A Cyrela concluiu recentemente a construção e entregou o prédio ao Comitê Olímpico Brasileiro. A Vila da Mídia foi aberta para jornalistas em 5 de julho, de acordo com o Guia de Alojamento da Imprensa – Rio 2016.
Destruição ambiental
O complexo de apartamentos foi construído em uma zona neutra de proteção ambiental que rodeia o Parque Estadual da Pedra Branca, a maior floresta urbana do mundo, de acordo com um plano de gestão do Parque Estadual. Nesta área, licenças especiais baseadas em estudos de impacto ambiental são necessárias para que projetos de construção prossigam.
A Cyrela cortou mais de 1.000 árvores nativas no local para abrir caminho para a Vila da Mídia.
“Um domingo de manhã uma motosserra veio e devastou tudo. Eram árvores centenárias”, disse Adilson Almeida.
O complexo de apartamentos também foi construído em uma Área de Especial Interesse Ambiental, que foi criada por decreto municipal em novembro de 2013 para proteger os ecossistemas naturais e infraestrutura precária da região. O decreto congelou as concessões de licenças ou projetos de construção no Camorim e em outros bairros ao redor do Parque Estadual da Pedra Branca. No entanto, ele continha uma brecha isentando todos os projetos de construção direta ou indiretamente relacionados com os Jogos Olímpicos.
A Cyrela afirmou que eles tinham todas as licenças necessárias para a construção.
Destruição arqueológica do cemitério de escravos de Camorim
Adilson Almeida estava particularmente aborrecido pela localização da Vila da Mídia porque ele diz que foi construída no local de um grande cemitério de escravos.

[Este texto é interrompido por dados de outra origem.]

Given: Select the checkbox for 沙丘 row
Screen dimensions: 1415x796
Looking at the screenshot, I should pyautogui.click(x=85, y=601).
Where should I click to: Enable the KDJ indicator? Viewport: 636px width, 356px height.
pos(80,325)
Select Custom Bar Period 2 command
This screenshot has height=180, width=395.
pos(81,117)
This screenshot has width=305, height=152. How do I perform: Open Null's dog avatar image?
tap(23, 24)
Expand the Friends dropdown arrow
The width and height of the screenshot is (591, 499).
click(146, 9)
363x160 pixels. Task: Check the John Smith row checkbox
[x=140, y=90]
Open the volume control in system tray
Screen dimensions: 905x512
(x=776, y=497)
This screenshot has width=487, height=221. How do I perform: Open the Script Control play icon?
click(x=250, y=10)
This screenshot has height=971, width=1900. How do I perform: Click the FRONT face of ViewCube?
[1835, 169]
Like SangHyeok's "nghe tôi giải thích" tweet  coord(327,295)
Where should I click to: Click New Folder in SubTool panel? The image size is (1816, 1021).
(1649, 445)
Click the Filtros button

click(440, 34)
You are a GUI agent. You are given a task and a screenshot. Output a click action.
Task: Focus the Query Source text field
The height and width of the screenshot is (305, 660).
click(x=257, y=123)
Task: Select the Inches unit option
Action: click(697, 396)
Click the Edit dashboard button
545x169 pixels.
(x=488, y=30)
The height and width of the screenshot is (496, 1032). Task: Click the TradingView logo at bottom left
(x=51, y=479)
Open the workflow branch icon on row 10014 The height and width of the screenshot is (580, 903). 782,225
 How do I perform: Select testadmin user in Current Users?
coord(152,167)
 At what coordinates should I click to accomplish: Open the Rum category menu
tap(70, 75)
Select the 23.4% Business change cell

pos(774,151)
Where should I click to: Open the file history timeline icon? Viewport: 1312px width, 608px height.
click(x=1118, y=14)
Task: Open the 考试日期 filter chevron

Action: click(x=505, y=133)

“Para mim é sagrado porque é um solo aonde foram enterrados os meus antepassados”, disse Adilson Almeida. “Qualquer terreno onde é possível encontrar artefatos, vestígios de ossos humanos ou mesmo animais pré-históricos torna-se um solo sagrado e deve ser protegido pela lei.”
Adilson Almeida lembra que por volta de 1990 era possível ver ossos no chão depois de períodos de chuva forte. “Vimos adolescentes e crianças pegarem os ossos… e enterrá-los novamente”, disse ele.
A construção também destruiu o que restava da casa do senhor de escravos e o antigo engenho de açúcar da época da escravatura, de acordo com Adilson Almeida.
Durante uma escavação do terreno da igreja de Camorim em 2000, um grande número de ossos humanos foi descoberto, os quais se acreditava serem de escravos.
Rogério Ribeiro de Oliveira, professor de geografia da PUC do Rio de Janeiro, que publicou um livro sobre a história da região, criticou o projeto de construção por não conduzir um estudo arqueológico no local. Ele argumenta que é muito provável que escravos estivessem enterrados lá por causa da proximidade com a igreja.
“Geralmente os escravos eram enterrados nas proximidades da igreja; portanto, a chance é alta de que houvesse um cemitério no atual condomínio [Vila da Mídia]”, disse Oliveira. “É muito grande a chance de ter havido a destruição de vestígios [arqueológicos], não só do período do engenho de açúcar, mas também de antes, do período pré-colonial”.
Desvio de água
A construção do complexo de apartamentos desviou a água da comunidade do Quilombo do Camorim, deixando os moradores com acesso extremamente restrito à água encanada.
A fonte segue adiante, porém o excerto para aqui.